REFLECTIONS: the art of Marilynn Pardee and Marlene Aron

One imagines “traveling at the speed of light”…the other travels slowly, monitoring each breath. Marilynn Pardee works with industrial materials, Marlene Aron builds from the natural world. What holds the work of these two artists together is their love for detail, exploration, discovery, and construction of their seemingly disparate works. Marilynn works with iron, auto parts, tire prints. While Marlene uses flowers, leaves, soil, wood ash, paint and glacial rocks, layered onto canvas and wood. Theirs is a world of contrasts, and yet they sit beautifully together.

Diana

Diana, by Marilynn Pardee

Marilynn Pardee creates lamps, furniture, screens and clothing, often painted and printed with tire tracks from cars, trucks and bicycles. “Motion is the essential element of my work. The series is titled ‘Light in Translation’. I imagine traveling at the speed of light, leaving random colorful tracks. Each piece is created with scavenged and recycled materials, assembled and welded with my trusted assistant Miguel Ayala. Anchoring the show will be five beacons varying 6 to 8 feet tall, entitled Hope, Joy, Inspiration, Peace and Mirth.” Marilynn Pardee’s reflections are inspired from her early work, “reimagined and illuminated”.

BreathingMound_1998

Breathing Mound: Rite of Passage, by Marlene Aron

Marlene Aron’s work – her installations, as well as her mounted wall pieces – is a meticulous layering of memory and time.
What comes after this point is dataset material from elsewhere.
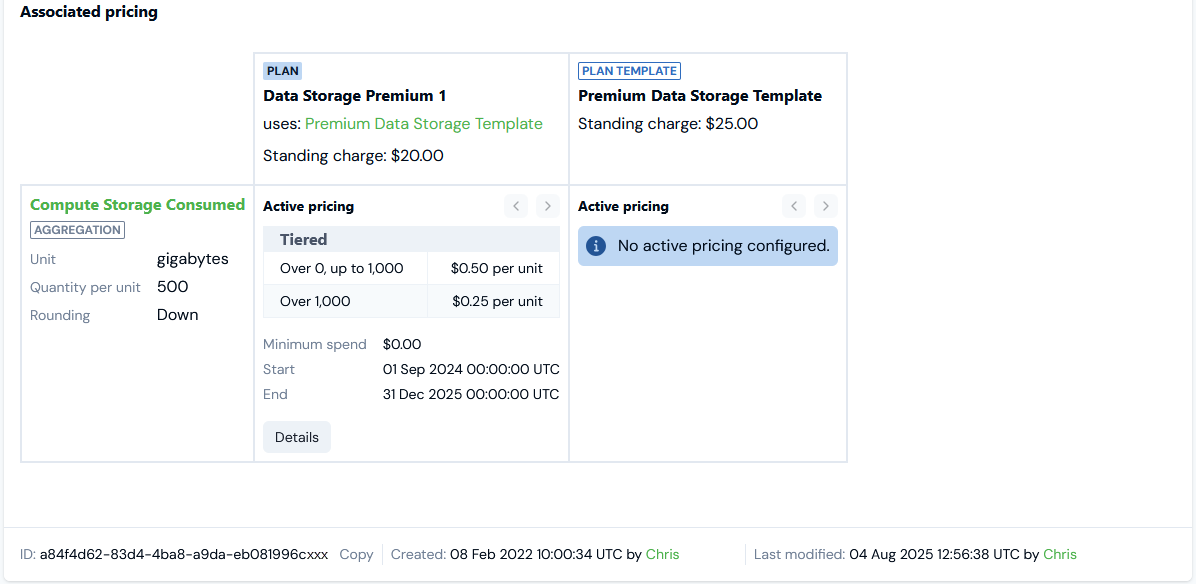The width and height of the screenshot is (1196, 584).
Task: Select the 'Over 0, up to 1,000' tier row
Action: pyautogui.click(x=342, y=268)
A reflection from her childhood, observing the colors of earth beneath her feet, the glistening light between branches, the sounds of water in brooks and streams. Marlene layers soil, mulch, cocoa bean hulls, crushed oak galls, wood ash, melted beeswax, oil, alkyd and acrylic paint onto canvas and wood. Her environmental sculpture installations consist of glacial, garden and lava rocks, soil, oak galls, pit-fired shards of pottery, and leaves. “I move with my body and hands that which means the most to me. I move the earth combined with water, light and air. With breath, twigs, stones, broken shards of pottery, to find myself again. My work is about the building up of layers and stripping away of surface; it is about reaching for the center.”

 

Art on the card:

Marilynn Pardee: The lamp on the card is titled “Hermes,” the Greek messenger of the gods.

Marlene Aron: detail, “Searching for Meaning in the Forest of Plenty”. Mixed media, natural material and paint on canvas.

This exhibition begins Friday, September 21st with an Opening Reception featuring live music from Wishing & Bone. It will be on view through November 16th 2018.